Um sorry, I kind of lost my train of thought there, but the uh the idea being that I think we'll get to where we can be having those interactions with agents. Uh, I think that's probably within the next year or two from from my explanation. Oh, I was talking about juniors and and LLMs, right? Sorry about that. The the idea being that in each of those scenarios, it takes time to correct the behavior or teach or coach. Um, so it's not about it being stupid or it's not like whether it's an LLM or a person, but I think it's like, okay, if the LLM is not doing what you want, how do you prompt it more effectively? How do you choose the right model? How do you give it the right context? Right?

If a junior developer or a new team member is not doing what you expect or living up to um you know, not delivering things the right way, whatever it happens to be, you don't just say, "Well, you must be dumb and like we'll just get rid of you." Like, no, you coach people through it. So it's a you know different tools very similar tools but different to accomplish tasks like we're trying to get features built bugs fixed whatever it happens to be you know um if there if the person doing the work or the thing doing the work is not doing it to your expectations you make adjustments so I feel like we're kind of in that phase where again I don't want to equate it to a junior developer because it's wrong in my eyes but there's uh a lot of uh tuning and refinement that has to go in and at some point it starts having diminishing returns.

Uh, a difference here I feel like is if you have, you know, eager junior developers or eager new team members, when you're like, "Oh, this is going slower. I could have done it myself." The um the the hopefully the the the positive side is that as you're coaching people through it, they get better, right? You're investing less and less time each iteration because they're getting the hang of it. I don't know. I don't I don't feel like with LLMs like that's necessarily the case. I feel like right now it's more about training myself like am I prompting more effectively? uh waiting for, you know, models to become more performant, waiting for the tooling to get better, but I don't feel like if I sit there and keep reprompting like I'm making it smarter or necessarily coaching it, but I feel like I have to do a better job on the prompting.

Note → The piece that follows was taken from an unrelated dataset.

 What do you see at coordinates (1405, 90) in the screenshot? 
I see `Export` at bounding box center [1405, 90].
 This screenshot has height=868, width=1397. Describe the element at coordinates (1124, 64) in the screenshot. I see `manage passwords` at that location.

So okay the the thing that I wanted to focus more on and I spent a lot of time on not it is the sort of the the co-pilot GitHub agent integration right so was talking about agents a lot in general but and how I would like to use them but I think that this setup where you can assign tasks that sounds very much like just sitting down at your desk telling an agent to build stuff. I mean, it's conceptually very much the same idea, but um the usability or the interface of this is very uh interesting to me. So, to give you an example, before I left, I have two repositories um that I asked GitHub Copilot, the agent. So, I I basically made two issues, one in each repository. Um, my prompts probably weren't effective. I've never done it this way, so I don't know a good way to do this yet.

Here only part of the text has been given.